Drop: share_queried_objects capability (#1004)

* Drop: share_queried_objects capability

* Fix capabilities list

* Remove test for share_queried_objects

Author: psrok1

docs/user-guide/9-Sharing-objects.rst

@@ -148,11 +148,6 @@ Each capability has its own name and scope:
 
   Allows to access all users and groups in MWDB. Rules described in *Who is who?* don't apply to users with that permission. Enables user to create new user accounts, new groups and change their capabilities and membership. Allows to manage attribute keys, define new ones, delete and set the group permissions for them.
 
-* 
-  **share_queried_objects - Query for all objects in system**
-
-  That one is a bit tricky and will be possibly deprecated. MWDB will automatically share object and all descendants with group if member directly accessed it via identifier (knows the hash e.g. have direct link to the object). It can be used for bot accounts, so they have access only to these objects that are intended to be processed by them.
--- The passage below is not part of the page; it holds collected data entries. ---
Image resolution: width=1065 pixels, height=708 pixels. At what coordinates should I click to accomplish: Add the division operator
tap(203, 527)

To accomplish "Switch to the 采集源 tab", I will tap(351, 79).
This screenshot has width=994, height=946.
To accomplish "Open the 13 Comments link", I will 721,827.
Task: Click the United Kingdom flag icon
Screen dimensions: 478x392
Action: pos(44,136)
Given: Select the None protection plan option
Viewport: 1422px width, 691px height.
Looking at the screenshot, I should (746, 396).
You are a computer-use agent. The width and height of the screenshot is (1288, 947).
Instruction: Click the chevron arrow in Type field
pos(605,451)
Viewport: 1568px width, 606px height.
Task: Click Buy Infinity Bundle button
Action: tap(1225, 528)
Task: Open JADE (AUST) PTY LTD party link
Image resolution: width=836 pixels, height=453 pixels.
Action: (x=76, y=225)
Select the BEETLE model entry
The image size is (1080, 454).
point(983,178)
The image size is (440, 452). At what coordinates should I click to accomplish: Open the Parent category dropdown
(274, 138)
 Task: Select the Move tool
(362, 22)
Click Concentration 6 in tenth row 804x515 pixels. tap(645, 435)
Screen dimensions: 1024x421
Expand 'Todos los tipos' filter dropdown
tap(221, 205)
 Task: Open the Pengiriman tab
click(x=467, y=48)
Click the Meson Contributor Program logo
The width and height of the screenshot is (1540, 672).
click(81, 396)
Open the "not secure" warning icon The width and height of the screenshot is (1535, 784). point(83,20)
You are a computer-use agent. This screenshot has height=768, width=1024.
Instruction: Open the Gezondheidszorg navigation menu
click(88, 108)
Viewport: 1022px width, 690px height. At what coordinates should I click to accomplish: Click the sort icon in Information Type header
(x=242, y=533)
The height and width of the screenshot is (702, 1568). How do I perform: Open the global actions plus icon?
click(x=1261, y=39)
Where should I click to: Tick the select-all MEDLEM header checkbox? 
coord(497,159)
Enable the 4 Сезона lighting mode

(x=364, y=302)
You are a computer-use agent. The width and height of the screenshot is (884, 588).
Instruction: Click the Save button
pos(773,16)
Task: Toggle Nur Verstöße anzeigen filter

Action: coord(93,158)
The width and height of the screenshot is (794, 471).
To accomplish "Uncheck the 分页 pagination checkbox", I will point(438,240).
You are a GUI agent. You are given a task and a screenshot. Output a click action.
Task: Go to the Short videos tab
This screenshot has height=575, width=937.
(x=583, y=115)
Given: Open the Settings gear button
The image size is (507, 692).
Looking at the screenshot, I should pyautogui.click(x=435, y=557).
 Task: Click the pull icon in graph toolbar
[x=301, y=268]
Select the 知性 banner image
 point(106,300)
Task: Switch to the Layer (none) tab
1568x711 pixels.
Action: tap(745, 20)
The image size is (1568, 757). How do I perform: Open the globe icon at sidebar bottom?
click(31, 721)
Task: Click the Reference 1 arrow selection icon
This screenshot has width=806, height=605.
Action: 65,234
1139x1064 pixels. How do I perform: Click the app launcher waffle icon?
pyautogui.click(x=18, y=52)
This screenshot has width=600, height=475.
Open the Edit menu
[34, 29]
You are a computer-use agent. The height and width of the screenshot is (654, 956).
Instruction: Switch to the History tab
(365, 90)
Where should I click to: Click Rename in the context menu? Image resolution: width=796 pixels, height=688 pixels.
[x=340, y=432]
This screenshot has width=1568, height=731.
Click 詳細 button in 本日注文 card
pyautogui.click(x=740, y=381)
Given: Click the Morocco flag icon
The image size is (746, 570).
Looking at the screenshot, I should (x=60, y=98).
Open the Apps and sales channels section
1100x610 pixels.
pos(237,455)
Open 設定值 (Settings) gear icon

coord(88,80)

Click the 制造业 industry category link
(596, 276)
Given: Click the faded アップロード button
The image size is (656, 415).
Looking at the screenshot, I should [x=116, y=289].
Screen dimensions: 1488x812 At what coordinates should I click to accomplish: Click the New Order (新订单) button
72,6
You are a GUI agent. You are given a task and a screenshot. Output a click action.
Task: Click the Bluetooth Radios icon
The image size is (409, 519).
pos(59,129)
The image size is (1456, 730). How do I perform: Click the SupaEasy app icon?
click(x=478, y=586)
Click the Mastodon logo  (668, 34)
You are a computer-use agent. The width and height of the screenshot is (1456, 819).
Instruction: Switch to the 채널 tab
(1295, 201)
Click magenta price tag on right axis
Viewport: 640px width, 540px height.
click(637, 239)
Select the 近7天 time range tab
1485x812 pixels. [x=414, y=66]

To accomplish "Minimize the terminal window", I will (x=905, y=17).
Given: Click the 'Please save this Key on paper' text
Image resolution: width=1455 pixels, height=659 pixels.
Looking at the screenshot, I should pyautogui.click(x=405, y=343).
Internally, we abandoned that idea, so that capability may not be stable.
-
 * 
   **access_all_objects - Has access to all uploaded objects into system**
 

mwdb/core/capabilities.py

@@ -1,8 +1,6 @@
 class Capabilities(object):
     # Can create/update users and groups
     manage_users = "manage_users"
-    # Queried objects by members are automatically shared with this group
-    share_queried_objects = "share_queried_objects"
     # All new uploaded objects are automatically shared with this group
     access_all_objects = "access_all_objects"
     # Can share objects with all groups, have access to complete list of groups

mwdb/core/deprecated.py

@@ -17,10 +17,6 @@ class DeprecatedFeature(Enum):
     # API keys non-complaint with RFC7519
     # Deprecated in v2.7.0
     legacy_api_key_v2 = "legacy_api_key_v2"
-    # Legacy /request/sample/<token>
-    # Use /file/<id>/download instead
-    # Deprecated in v2.2.0
-    legacy_file_download = "legacy_file_download"
     # Legacy Metakey API
     # Use Attribute API instead
     # Deprecated in v2.6.0

mwdb/model/object.py

@@ -475,8 +475,6 @@ def access(cls, identifier, requestor=None):
             (default: currently authenticated user)
         :return: Object instance or None
         """
-        from .group import Group
-
         if requestor is None:
             requestor = g.auth_user
 
@@ -489,23 +487,6 @@ def access(cls, identifier, requestor=None):
         if obj.has_explicit_access(requestor):
             return obj
 
-        # If not, but has "share_queried_objects" rights: give_access
-        if requestor.has_rights(Capabilities.share_queried_objects):
-            share_queried_groups = (
-                db.session.query(Group)
-                .filter(
-                    and_(
-                        Group.capabilities.contains(
-                            [Capabilities.share_queried_objects]
-                        ),
-                        requestor.is_member(Group.id),
-                    )
-                )
-                .all()
-            )
-            for group in share_queried_groups:
-                obj.give_access(group.id, AccessType.QUERIED, obj, requestor)
-            return obj
         # Well.. I've tried
         return None
 

mwdb/web/src/commons/auth/capabilities.tsx

@@ -4,7 +4,6 @@ import { Capability } from "@mwdb-web/types/types";
 export let capabilitiesList: Record<Capability, string> = {
     [Capability.manageUsers]:
         "Managing users and groups (system administration)",
-    [Capability.shareQueriedObjects]: "Query for all objects in system",
     [Capability.accessAllObjects]:
         "Has access to all new uploaded objects into system",
     [Capability.sharingWithAll]: "Can share objects with all groups in system",

mwdb/web/src/types/types.ts

@@ -2,7 +2,6 @@ import { AxiosError } from "axios";
 
 export enum Capability {
     manageUsers = "manage_users",
-    shareQueriedObjects = "share_queried_objects",
     accessAllObjects = "access_all_objects",
     sharingWithAll = "sharing_with_all",
     accessUploaderInfo = "access_uploader_info",

tests/backend/test_permissions.py

@@ -30,23 +30,6 @@ def request(*args, **kwargs):
     request("PUT", "/group/{}".format(group_name), json={"capabilities": []})
 
 
-def test_share_queried_objects(admin_session):
-    testCase = RelationTestCase(admin_session)
-
-    Alice = testCase.new_user("Alice")
-    Bob = testCase.new_user("Bob", capabilities=["share_queried_objects"])
-
-    Sample = testCase.new_sample("Sample")
-
-    with ShouldRaise(status_code=404):
-        Alice.session.get_sample(Sample.dhash)
-
-    Bob.session.get_sample(Sample.dhash)
-
-    Sample.should_not_access(Alice)
-    Sample.should_access(Bob)
-
-
 def test_access_all_objects(admin_session):
     testCase = RelationTestCase(admin_session)